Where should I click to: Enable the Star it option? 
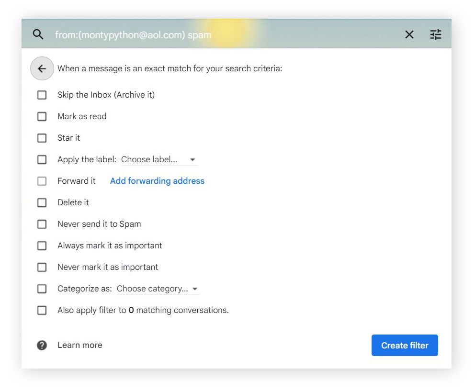[x=42, y=138]
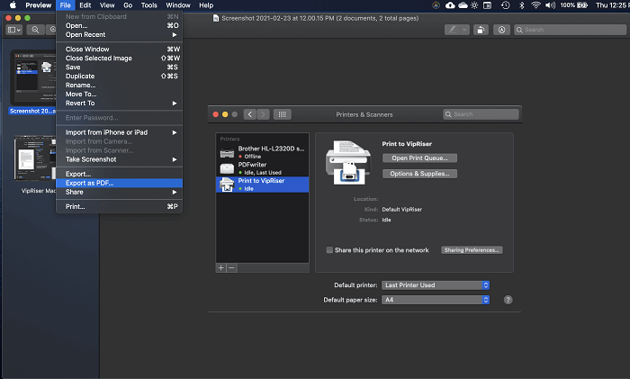Click the help question mark button
630x379 pixels.
508,299
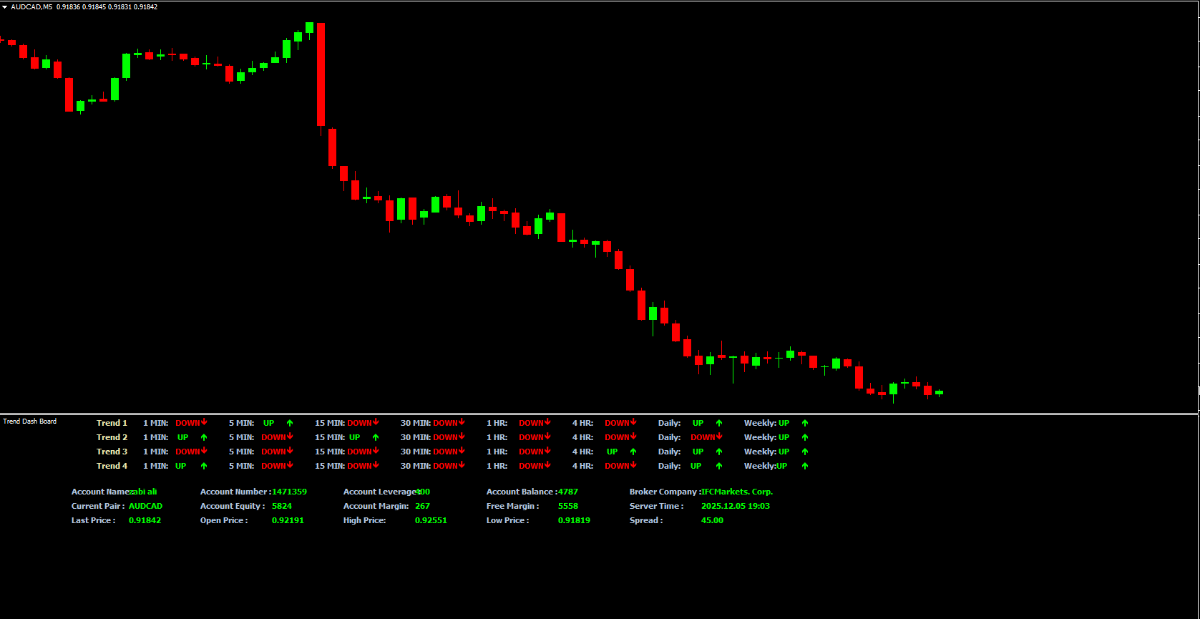Screen dimensions: 1200x619
Task: Select Trend 2 15 MIN up arrow
Action: tap(376, 437)
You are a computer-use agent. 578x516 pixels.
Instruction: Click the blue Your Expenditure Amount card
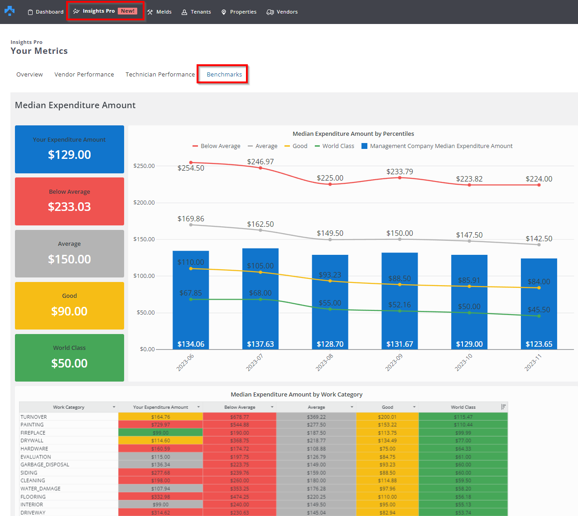click(x=69, y=149)
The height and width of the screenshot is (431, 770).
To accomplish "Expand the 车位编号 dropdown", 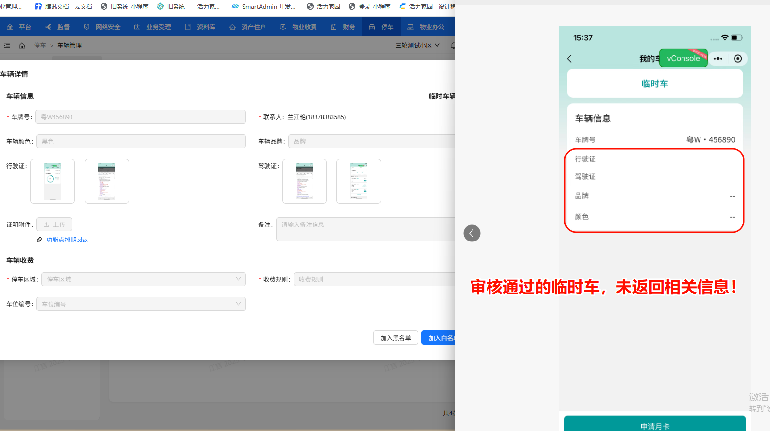I will tap(141, 304).
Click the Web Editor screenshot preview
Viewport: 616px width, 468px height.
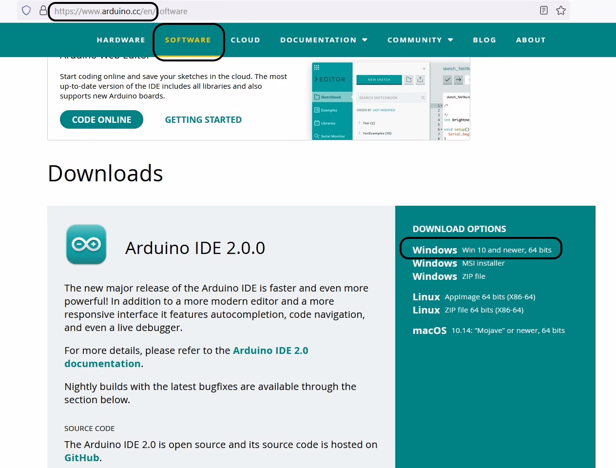(390, 101)
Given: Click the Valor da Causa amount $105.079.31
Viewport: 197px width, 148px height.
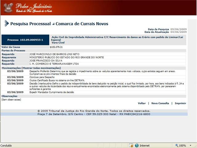Looking at the screenshot, I should pos(56,47).
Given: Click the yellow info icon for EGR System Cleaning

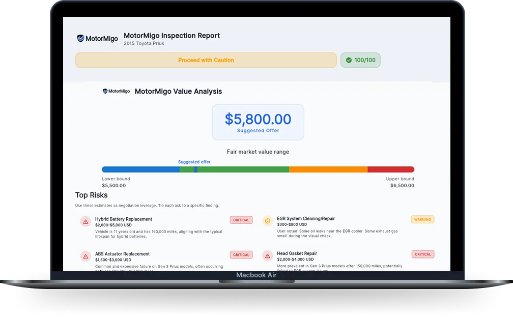Looking at the screenshot, I should coord(267,221).
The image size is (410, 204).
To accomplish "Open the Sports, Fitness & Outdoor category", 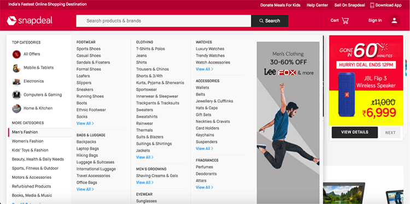I will pos(35,168).
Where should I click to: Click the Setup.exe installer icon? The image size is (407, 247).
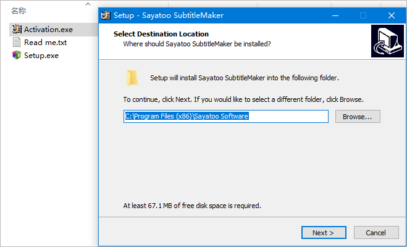(x=17, y=56)
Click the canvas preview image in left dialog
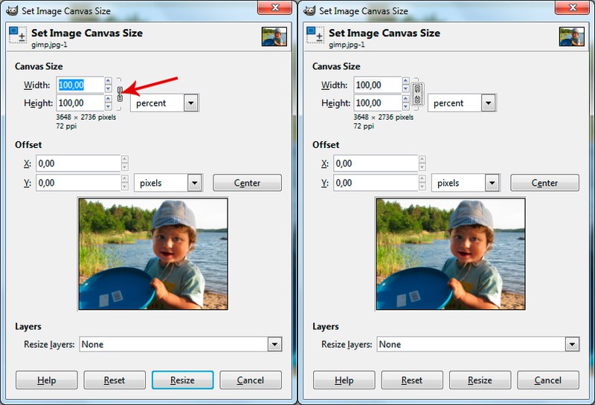 [x=152, y=253]
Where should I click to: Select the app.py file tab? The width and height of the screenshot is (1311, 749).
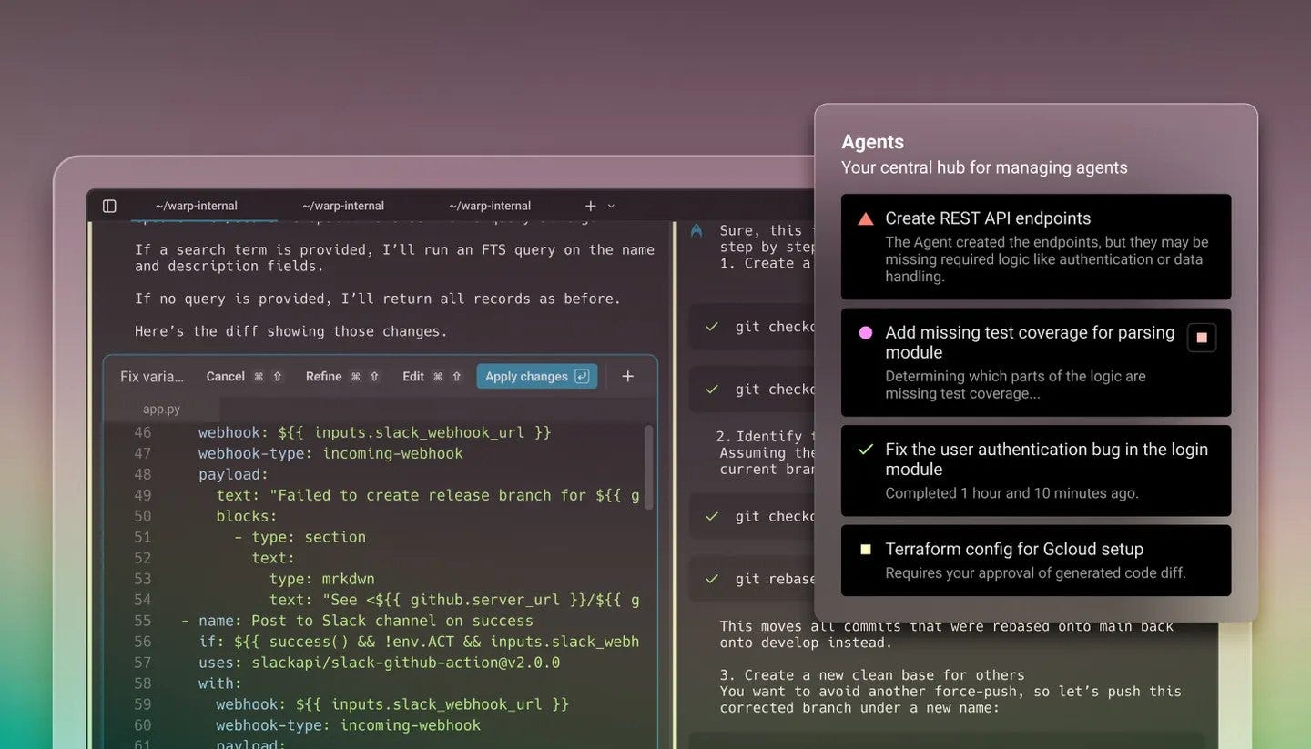coord(162,409)
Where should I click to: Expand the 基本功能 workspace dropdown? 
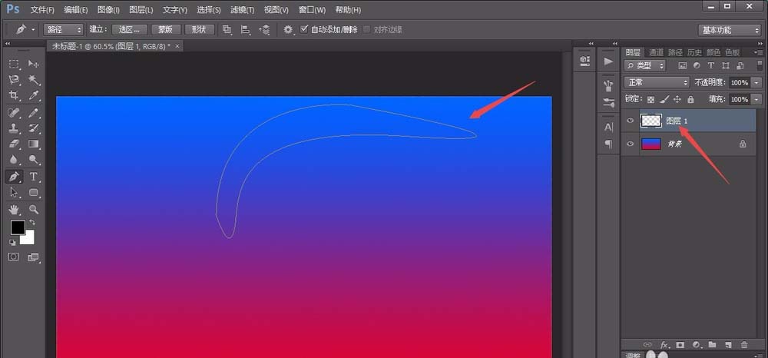(x=729, y=30)
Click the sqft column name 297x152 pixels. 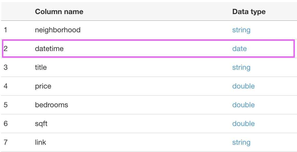point(41,124)
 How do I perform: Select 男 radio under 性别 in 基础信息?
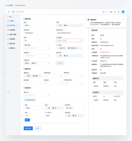click(59, 26)
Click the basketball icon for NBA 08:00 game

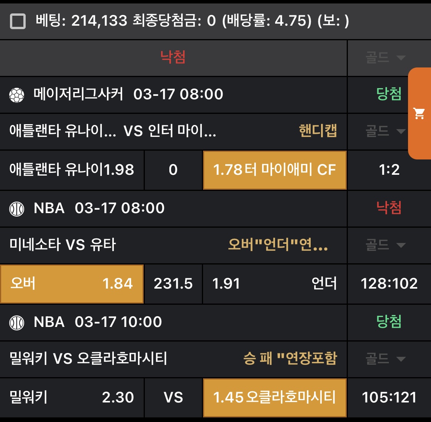[17, 209]
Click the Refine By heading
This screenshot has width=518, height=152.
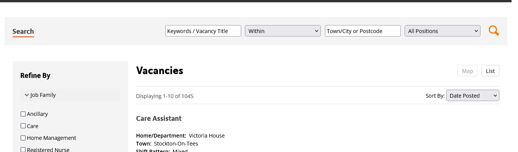[35, 76]
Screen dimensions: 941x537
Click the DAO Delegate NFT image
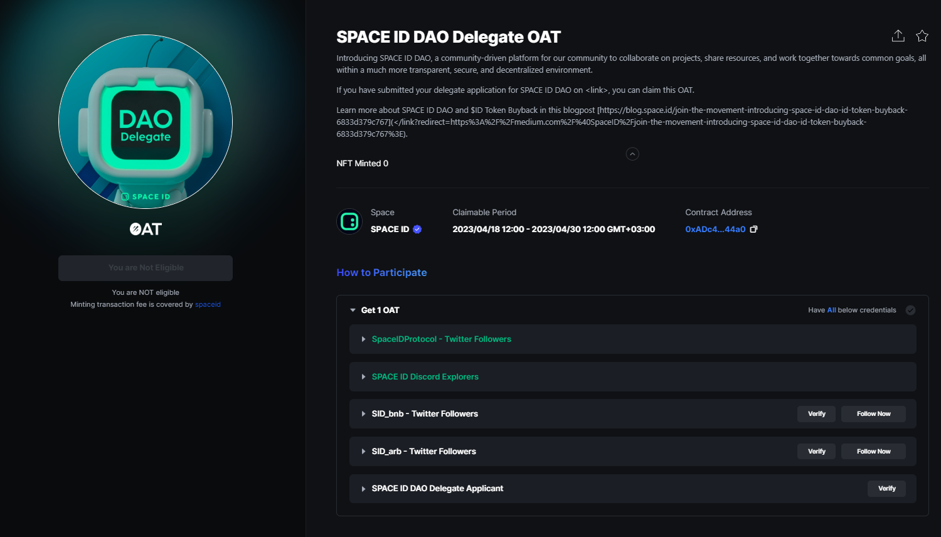tap(146, 122)
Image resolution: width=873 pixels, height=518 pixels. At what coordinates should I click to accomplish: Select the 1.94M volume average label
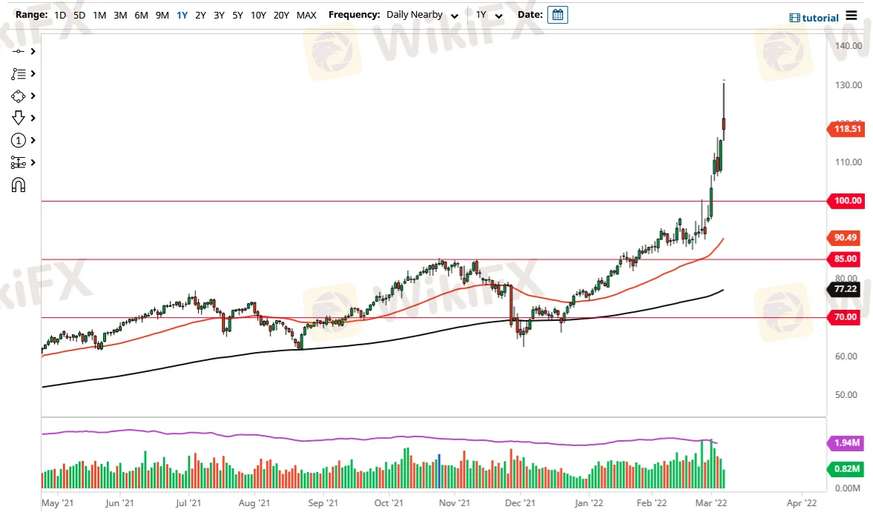pyautogui.click(x=846, y=443)
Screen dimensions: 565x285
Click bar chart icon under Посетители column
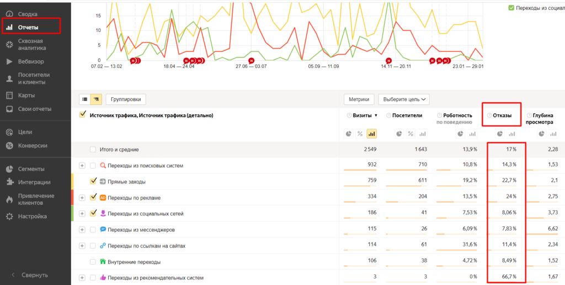coord(422,133)
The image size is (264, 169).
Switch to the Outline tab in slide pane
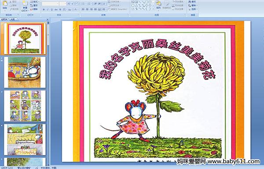(12, 19)
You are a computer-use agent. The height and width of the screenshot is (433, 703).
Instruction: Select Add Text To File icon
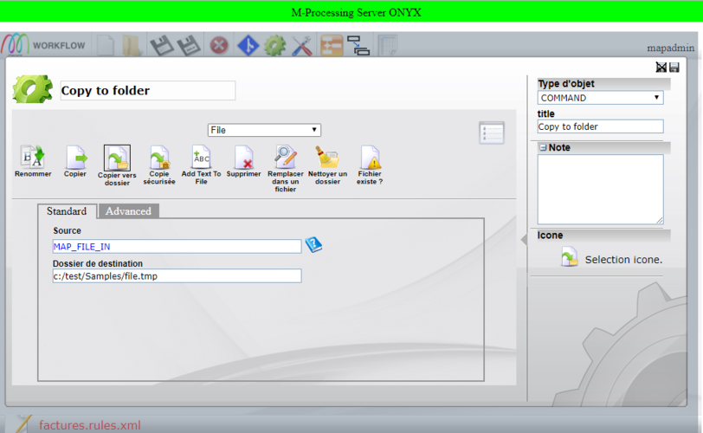201,158
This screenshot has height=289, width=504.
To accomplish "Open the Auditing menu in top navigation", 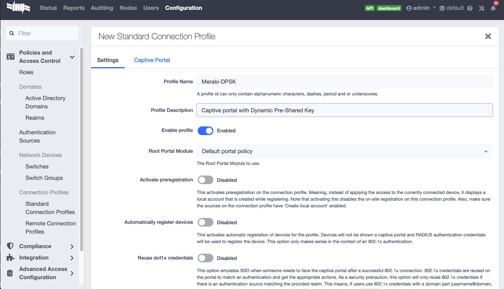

========================

Task item: Copy out every line in the entries above that holds "agent".

Answer to the problem:
You are a computer-use agent. 578x516 pixels.
You are a computer-use agent. The height and width of the screenshot is (433, 703).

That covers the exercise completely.